Faits divers

Tsarahonenana – Un policier meurt d’une balle dans la tête

Le policier travaillait au commissariat du cinquième arrondissement de Mahamasina.

Émoi et panique se sont emparés des habitants de Tsarahone­nana Andraisoro. Dimanche en fin d’après-midi, les personnes des environs ont été frappées de stupeur lorsqu’un coup de feu a résonné dans les environs. Atteint d’une balle en pleine tempe, un agent de police du commissariat de sécurité publique du cinquième arrondissement de Mahamasina a trouvé une mort tragique. La thèse du suicide est avancée. Des informations filtrent au compte-goutte que le défunt se serait donné la mort avec son arme de service.

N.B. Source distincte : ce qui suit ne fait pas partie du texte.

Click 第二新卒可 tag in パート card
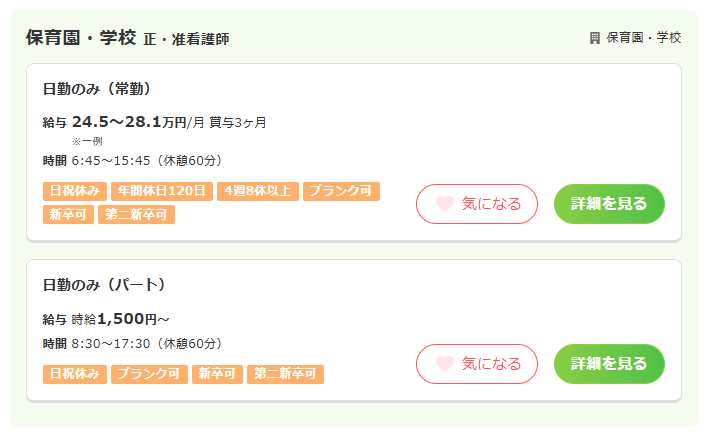This screenshot has height=436, width=711. point(285,374)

Tirée à bout portant d’après un premier constat, la balle a frappé sa tempe droite pour transpercer de part en part sa boîte crânienne.

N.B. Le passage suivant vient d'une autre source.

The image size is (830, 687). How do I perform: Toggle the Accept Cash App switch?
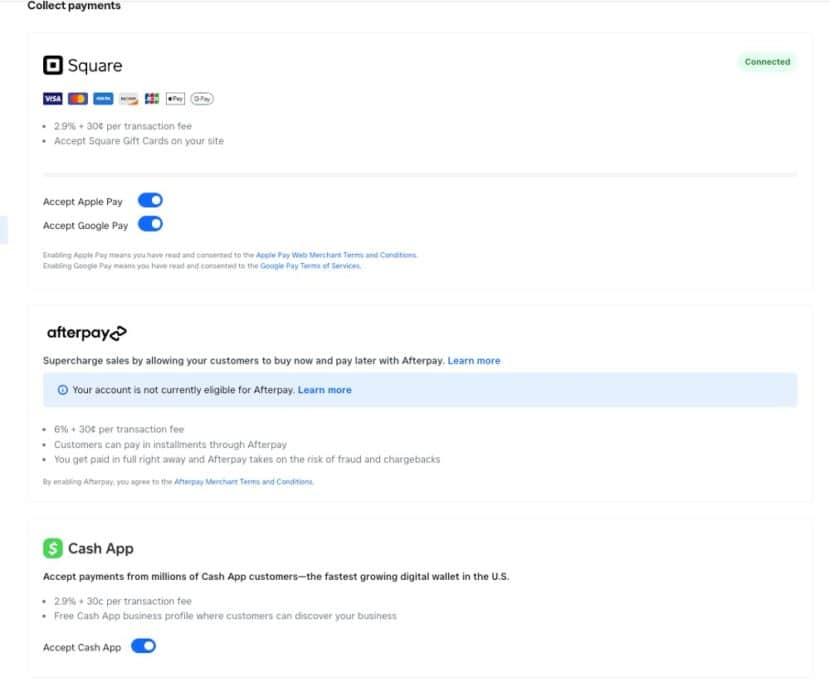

L’arme du drame, un pistolet automatique, a été retrouvée sur les lieux. Ces scènes de désolation se sont produites chez le policier même. Les informations communiquées révèlent qu’il aurait eu une violente dispute avec sa femme avant que ce drame ne se produisît. Ils venaient alors de regagner le foyer après une sortie en famille.
Sitôt informés du décès de leur frère d’arme, des enquêteurs de la brigade criminelle d’ Anosy se sont dépêchés sur place pour faire le constat et ouvrir une enquête.

Analyses poussées
Des limiers de la police scientifique et technique ont également été envoyés sur les lieux pour relever le moindre indice susceptible de permettre de faire la lumière sur cette affaire. Après les auditions sommaires, les limiers de la police criminelle ont pris l’arme de poing du défunt, pour des analyses plus poussées.
La dépouille a été par ailleurs conduite à la morgue de l’hôpital d’Ampefi­loha pour autopsie.
Marié et avec des enfants, l’agent de police décédé était âgé d’une vingtaine d’années. Il avait le grade d’agent de police de deuxième échelon avant sa mort.
Bien que consciencieux et professionnel  d’après les témoignages, il lui arrivait toutefois d’amener à la maison son arme de service. En revanche, c’est la première fois que celle-ci est utilisée en pareille situation.
Une deuxième nuit de veillée funèbre a été effectuée hier. En début de soirée, la grande famille du ministère de la Sécurité publique est venue présenter ses condoléances à la famille endeuillée. Entre-temps la brigade criminelle poursuit ses investigations.